We arrived at the arena and I got him tacked up, then brought him inside to see the sights and found a good safe place to tie him up while I exercised another horse. He stood tied just as patiently as ever… a complete pro!! I was really impressed with him.
It came time for us to go for a ride: I climbed on, we took a few spins around the rail to see the flags, trash cans, barrels, all the “scaries.” He pricked his ears a few times, but nothing much different than what he’s like at home. He had an excellent ride and I was completely pleased. I thought to myself, yesss!!! That was a big win in my book. He really seemed to have some sense about himself.
Well, it came time to load up and go home. We untacked, got brushed off, watered and now it’s time to go. Here is where the wheels come off and things get interesting….
This horse will not load up to go home.
I tried, and I tried some more. I had no phone service. I can’t even call someone or ask social media for some professional help. This horse was in no way, shape, or form doing what I wanted. He just wasn’t getting in. If I had to compare his attitude during this, I would say that working with him on this was probably similar to that of a donkey. Just dead stare, locked legs, NO GO!! After about the 200th attempt I finally got him in there, but seriously, I can’t even tell you how. I guess he got bored with standing there? I’m not sure.
Well, we got home and go back to business as usual. I just thought to myself, okay, this trailering thing is something I have got to get squared away. This horse has to haul and I can’t let what happened last time happen again. Each time we would ride or exercise I would take him to the trailer and work on our loading.
Well, I would love to tell you that I got through to him in this way and it was no longer an issue, but I never could get him in the trailer. How embarrassing!! What kind of trainer am I really if I cannot even get a horse loaded on a trailer — one of the most basic tasks?? I think that in the past that I would’ve probably just found a way to figure it out on my own, but now I am a mom. We seriously just don’t have time for me to “figure it out.” So again, I called upon a friend/trainer who also was the same trainer who helped me with his ground work. I booked myself a “trailering” lesson.
Even for her, he wasn’t the easiest egg to crack, but she did get though to him. She worked with us together and now we are able to ride other places besides home — a great feat!!
For the most part from December to March, we just rode around. When I say that, I mean that I really haven’t asked him for much: we walked, trotted, loped, stopped and backed. Our max ride times were around 20 to 30 minutes. Some days consisted of just walking and trotting. Some days if he loped well and caught leads the first try, we might only go two or three big circles. For me, consistency is key. I prefer to stop on good notes and ride more frequently versus getting in longer rides and fewer days.

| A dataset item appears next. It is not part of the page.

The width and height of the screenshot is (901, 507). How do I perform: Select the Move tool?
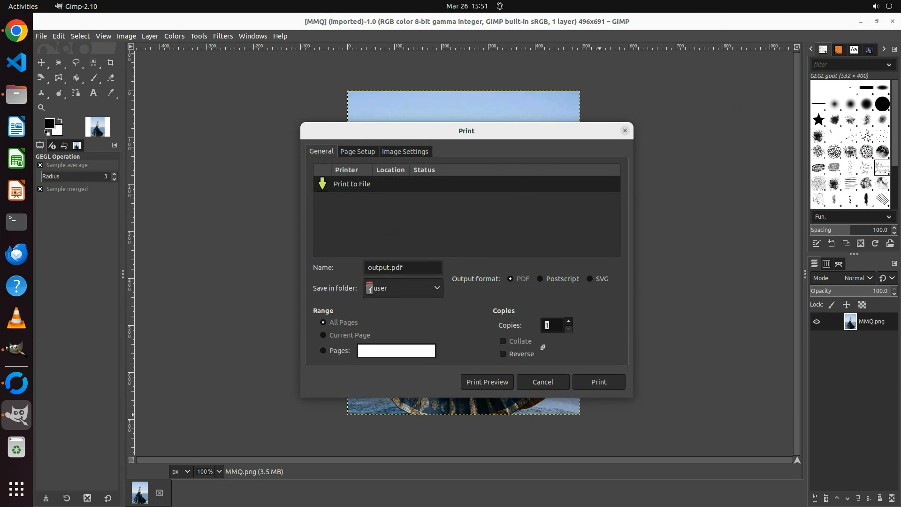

After putting 30+ rides on him I did start asking for a little more — and then again, I found myself looking out there for knowledge beyond myself…
For many years I have worked mainly with Quarter horses. Having this guy in the barn in a sense has been a breath of fresh air because there are so many things he handles with ease and profound confidence. Even though horses are horses and many things that apply for some will apply for many, this Thoroughbred named Awesome Choice has also instilled another quote that I hear often, and that’s to treat each of them as an individual. Not one size fits all, and there’s a whole big world of “different ways” out there that I’m currently being led to. I for one cannot wait to see how far it takes me, not only with this horse but with every horse I meet for the rest of my life!